A Coreia do Norte propôs à Coreia do Sul retomar ainda este mês as reuniões temporárias de famílias separadas pela guerra entre as duas nações nos anos 50, segundo informou neste sábado a agência oficial norte-coreana “KCNA”.
A iniciativa foi proposta na sexta-feira pela Cruz Vermelha da Coreia do Norte ao mesmo organismo da Coreia do Sul, e permitiria retomar encontros que foram realizados pela última vez há um ano.
As autoridades norte-coreanas ofereceram a Seul a possibilidade de as delegações da Cruz Vermelha dos dois países se reunirem em breve para organizar os encontros.

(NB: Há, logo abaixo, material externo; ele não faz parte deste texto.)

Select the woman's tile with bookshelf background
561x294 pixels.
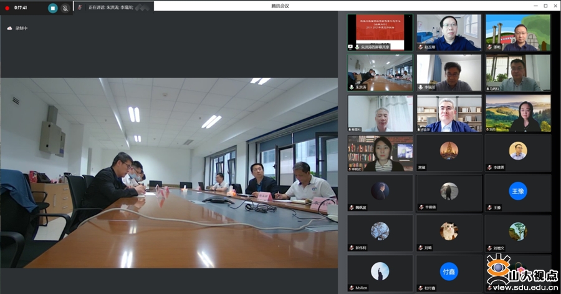pyautogui.click(x=380, y=153)
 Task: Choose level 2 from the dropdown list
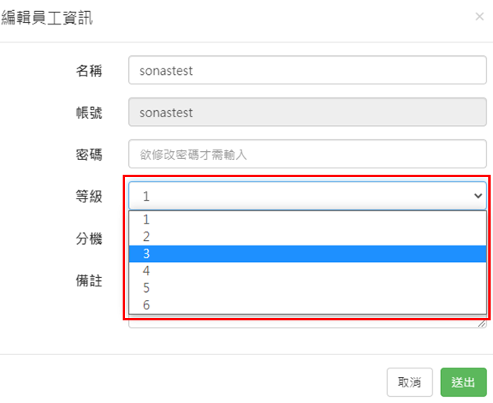[x=307, y=236]
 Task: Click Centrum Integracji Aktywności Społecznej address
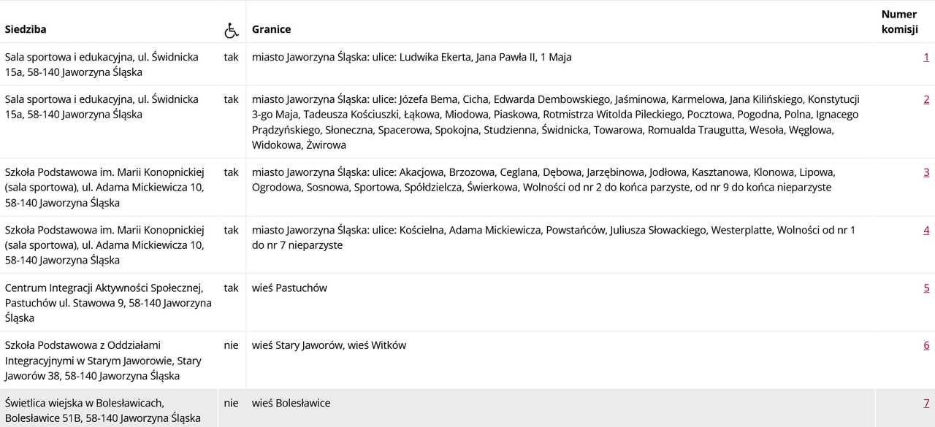coord(108,302)
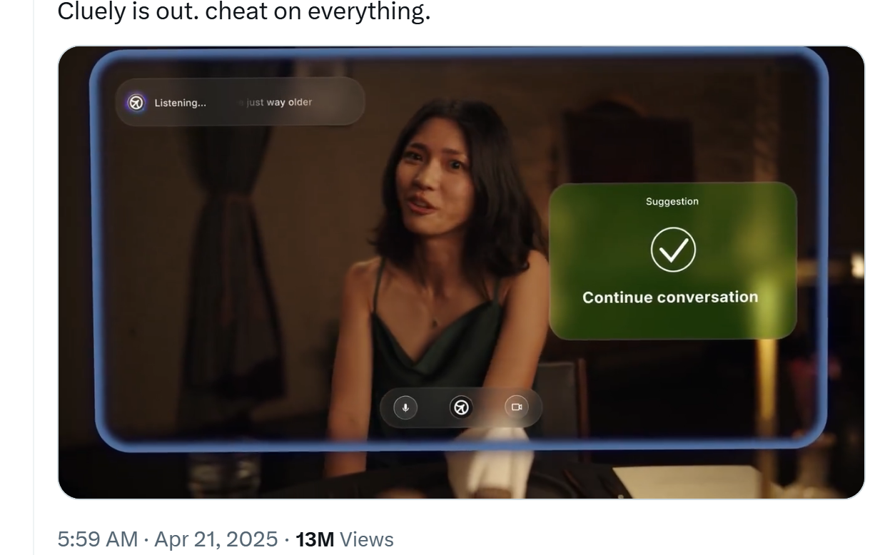875x555 pixels.
Task: Click the Cluely logo beside Listening status
Action: (x=136, y=103)
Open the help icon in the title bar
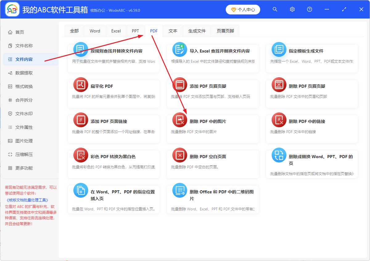 click(309, 9)
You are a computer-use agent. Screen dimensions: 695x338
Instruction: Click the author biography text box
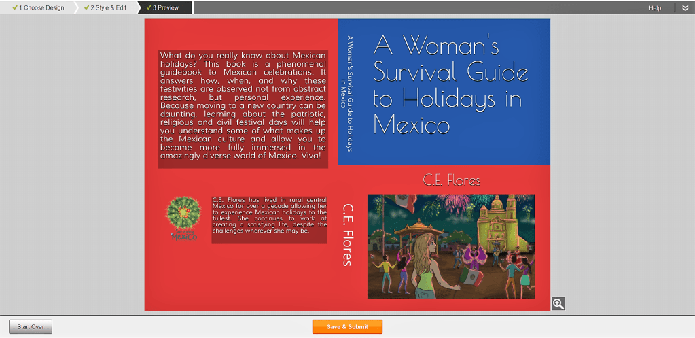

Um porta-voz do Ministério sul-coreano de Unificação disse neste sábado que a Cruz Vermelha do país recebeu com boa vontade a proposta norte-coreana, segundo a agência local “Yonhap”.
O Governo da Coreia do Norte quer que as reuniões aconteçam na semana festiva de Chuseok, no dia de Ação de Graças coreano, celebrado no dia 22, no monte norte-coreano de Kumgang, ao norte da protegida fronteira.
A proposta de Pyongyang acontece quando as relações com a Coreia do Sul atravessam fortes tensões por conta do afundamento em março de um navio de guerra sul-coreano, em incidente que causou 46 mortes, e que, segundo Seul, foi causado por um torpedo lançado por um submarino norte-coreano.
A divisão da península ao término da Guerra da Coreia (1950-53) separou também milhares de famílias. Esses encontros contam com idosos que não puderam ver seus parentes por mais de meio século.
O último encontro de famílias separadas aconteceu setembro de 2009, também na semana de Chuseok.
As reuniões de famílias separadas começaram em 2000, após a histórica cúpula em Pyongyang entre o então presidente sul-coreano, Kim Dae-jung, e o líder norte-coreano, Kim Jong-il.
Durante esta década houve 17 encontros, que permitiram o reencontro de cerca de 20 mil pessoas dos dois lados da fronteira.